Located in southeastern Washington, on the border with Oregon, Walla Walla shares top-wine honors with Woodinville, in the western part of the state, near Seattle. The two regions are separated by miles of high desert, farmland and the Cascade mountain range.  Eastern Washington is also known for wheat farming and the famous Walla Walla sweet onions.

Walla Walla's 120-plus wineries are mostly scattered around the city of Walla Walla and in a corner of Oregon.  The Walla Walla AVA (1984) is a two-state appellation; Walla Walla in Washington, Milton-Freewater in Oregon.  Walla Walla AVA itself is within the much larger Columbia Valley AVA. 

Milton-Freewater was granted its own AVA in 2015 and has since gained wide attention for a particular geologic formation.  The Rocks District, a sub-appellation of Milton-Freewater, is in an ancient dry riverbed covered with large smooth stones, similar to the vineyards of Chateauneuf-du-Pape in France.  The Rocks has built a solid reputation for distinctive Syrah.

Walla Walla is red wine country.  More than 80% of varieties planted in the AVA are Cabernet Sauvignon, Merlot and Syrah.  Most of the remaining 20% is Cabernet Franc and small plantings of other red grapes.  White grapes, led by Chardonnay, account for just a small percentage of the total plantings.

                                  Grapes in wicker basket

Like most vineyards in eastern Washington, irrigation is necessary in Walla Walla AVA  vineyards. The eastern part of the appellation, though, tends to be at higher elevations, with  cooler daytime temperatures, permitting dry farming, a rarity for vineyards in Washington.

The other major concentration of Washington wineries is centered around the city of Woodinville, northeast of Seattle.  Woodinville hosts 130 wineries that draw grapes from throughout the vast Columbia Valley.  Being near Seattle makes it easy to visit Woodinville wineries, although the distance from a big city hasn't stopped wine lovers from making the trek to Walla Walla.

Walla Walla History 

Some settlers moving west along the Oregon Trail in the 19th century decided to stay in eastern Washington, finding the land around Walla Walla good for farming.  In the 1850s, grape vines were added to the crops, for eating out of hand and making wine.  Vineyards expanded and by the 1880s, growers were hoping to ship grapes and wine to Seattle by train.  But the transcontinental railroad had bypassed Walla Walla, dealing an economic blow to the nascent wine industry.  Prohibition dealt another setback, and it was nearly 40 years before the wine industry began to recover. 

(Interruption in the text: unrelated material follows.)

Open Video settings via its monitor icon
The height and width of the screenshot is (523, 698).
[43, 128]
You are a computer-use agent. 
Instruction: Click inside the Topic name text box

Today, fans of the diverse range of Walla Walla wines, owe a debt of gratitude to Gary Figgins of Leonetti Cellar, who is credited with being the first to plant vinifera vines in the area, in the early 1970s.  Leonetti went on to win acclaim for Cabernet Sauvignon and Merlot. Throughout the 1970s and 1980s, Walla Walla wine got a further boost from L'Ecole 41, Woodward Canyon, Waterbrook Winery and Seven Hills Winery in Oregon, all of them iconic Walla Walla AVA wineries.

By 2008, a long list of new wineries came on line, sparking interest in different wines, such as those made from Rhone varieties, the odd Italian grape like Sangiovese, and Tempranillo, Spain's most distinguished red variety.  

The Rhone Rangers, started in California, raised interest among Walla Walla winemakers, in Rhone-style wines, especially for Syrah.  Prospective Rangers in the Walla Walla AVA, like Rotie, a small producer that took its name from Cote Rotie, a Northern Rhone Valley wine, embraced the Rhone wine concept.  

Walla Walla Wines

Walla Walla is best known for Cabernet Sauvignon and Bordeaux-style blends, incorporating Merlot and Cabernet Franc. Besides Syrah, a handful of wineries are working with other Rhone grapes, like Viognier and Roussanne. 

The following dozen Walla Walla-area wineries are listed by location:   

East of the city: Figgins, Walla Walla Vintners, Leonetti Cellars. 

West of the city: L'Ecole No. 41, Long Shadows Vintners, Woodward Canyon. 

South of the city: Pepper Bridge Winery, Doubleback, Patterson Cellars.  

Milton-Freewater: Atelier Freewater, Rotie Cellars, Watermill Winery.

On your next trip to the wine store, look for the Washington wine section and Walla Walla. It's worth the search.